• [ACTIVIDAD 1]:
¿Cuál es, según el texto citado, el criterio fundamental para una adecuada inculturación?
• [ACTIVIDAD 2]:
Transcriba del texto citado el fragmento que va desde "El discernimiento sobre" hasta "la familia carmelitana.".
• [ACTIVIDAD 3]:
Resuma el texto citado en dos oraciones.

• [TEXTO CITADO]:
__________________________________________________

El discernimiento sobre la inculturación

Un criterio fundamental para una adecuada inculturación es la comunión con la Orden. La adopción, en una región particular, de nuevos estilos de vida o de prácticas comunitarias, litúrgicas, pastorales, etc., debe ser decidida a partir de la comunión con la Orden, los valores del carisma y la comprensión objetiva de la situación cultural de la región, a través de un diálogo previo y un discernimiento compartido con los otros miembros de la familia carmelitana.
 
Una Orden formada por provincias

Los religiosos de la Orden viven en comunidad. Las comunidades están normalmente agrupadas en una provincia. Según la tradición desde los inicios, una provincia está constituida por un número de comunidades y de religiosos suficiente para garantizar su autonomía en el ámbito del gobierno, de la formación y de la administración económica. A cada provincia le corresponde un territorio delimitado, con la finalidad de favorecer la relación de conocimiento, fraternidad y colaboración entre los religiosos que la constituyen y, por tanto, el sentido de familia, como también para facilitar su organización interna. Otros tipos de circunscripciones menores son posibles, pero normalmente por situaciones excepcionales o provisionales.

__________________________________________________

• [CONTENIDO DE REGISTROS]:
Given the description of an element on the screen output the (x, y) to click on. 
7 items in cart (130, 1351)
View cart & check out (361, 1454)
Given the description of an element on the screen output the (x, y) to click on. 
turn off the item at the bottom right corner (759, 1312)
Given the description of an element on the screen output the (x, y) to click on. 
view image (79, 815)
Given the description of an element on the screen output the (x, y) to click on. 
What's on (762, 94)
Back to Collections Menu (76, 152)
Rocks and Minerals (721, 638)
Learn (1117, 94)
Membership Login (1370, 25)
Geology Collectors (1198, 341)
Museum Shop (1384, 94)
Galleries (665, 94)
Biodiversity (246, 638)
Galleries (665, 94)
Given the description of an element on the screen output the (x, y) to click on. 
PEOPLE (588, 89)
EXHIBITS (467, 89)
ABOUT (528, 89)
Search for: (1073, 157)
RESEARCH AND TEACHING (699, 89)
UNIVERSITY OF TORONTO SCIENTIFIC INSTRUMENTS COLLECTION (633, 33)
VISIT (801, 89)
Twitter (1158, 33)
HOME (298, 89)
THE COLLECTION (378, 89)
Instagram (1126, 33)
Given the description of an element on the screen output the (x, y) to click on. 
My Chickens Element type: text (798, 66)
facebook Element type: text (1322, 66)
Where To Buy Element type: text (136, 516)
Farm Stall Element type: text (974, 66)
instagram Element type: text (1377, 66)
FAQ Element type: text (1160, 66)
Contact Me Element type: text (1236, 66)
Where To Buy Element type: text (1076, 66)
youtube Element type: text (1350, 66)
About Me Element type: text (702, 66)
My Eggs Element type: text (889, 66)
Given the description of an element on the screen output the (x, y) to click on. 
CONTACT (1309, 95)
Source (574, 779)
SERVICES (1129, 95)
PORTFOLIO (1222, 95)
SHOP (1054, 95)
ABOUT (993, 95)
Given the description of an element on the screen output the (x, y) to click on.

__________________________________________________

• [RESULTADO DEL EJERCICIO 1]:
La comunión con la Orden.

• [RESULTADO DEL EJERCICIO 2]:
El discernimiento sobre la inculturación

Un criterio fundamental para una adecuada inculturación es la comunión con la Orden. La adopción, en una región particular, de nuevos estilos de vida o de prácticas comunitarias, litúrgicas, pastorales, etc., debe ser decidida a partir de la comunión con la Orden, los valores del carisma y la comprensión objetiva de la situación cultural de la región, a través de un diálogo previo y un discernimiento compartido con los otros miembros de la familia carmelitana.

• [RESULTADO DEL EJERCICIO 3]:
La adopción de nuevos estilos de vida o prácticas en una región debe decidirse a partir de la comunión con la Orden, los valores del carisma y la comprensión objetiva de la situación cultural, mediante un diálogo previo y un discernimiento compartido con los otros miembros de la familia carmelitana. Los religiosos viven en comunidades normalmente agrupadas en provincias, cada una con comunidades y religiosos suficientes para garantizar su autonomía en el gobierno, la formación y la administración económica, y con un territorio delimitado que favorece la fraternidad, la colaboración y la organización interna.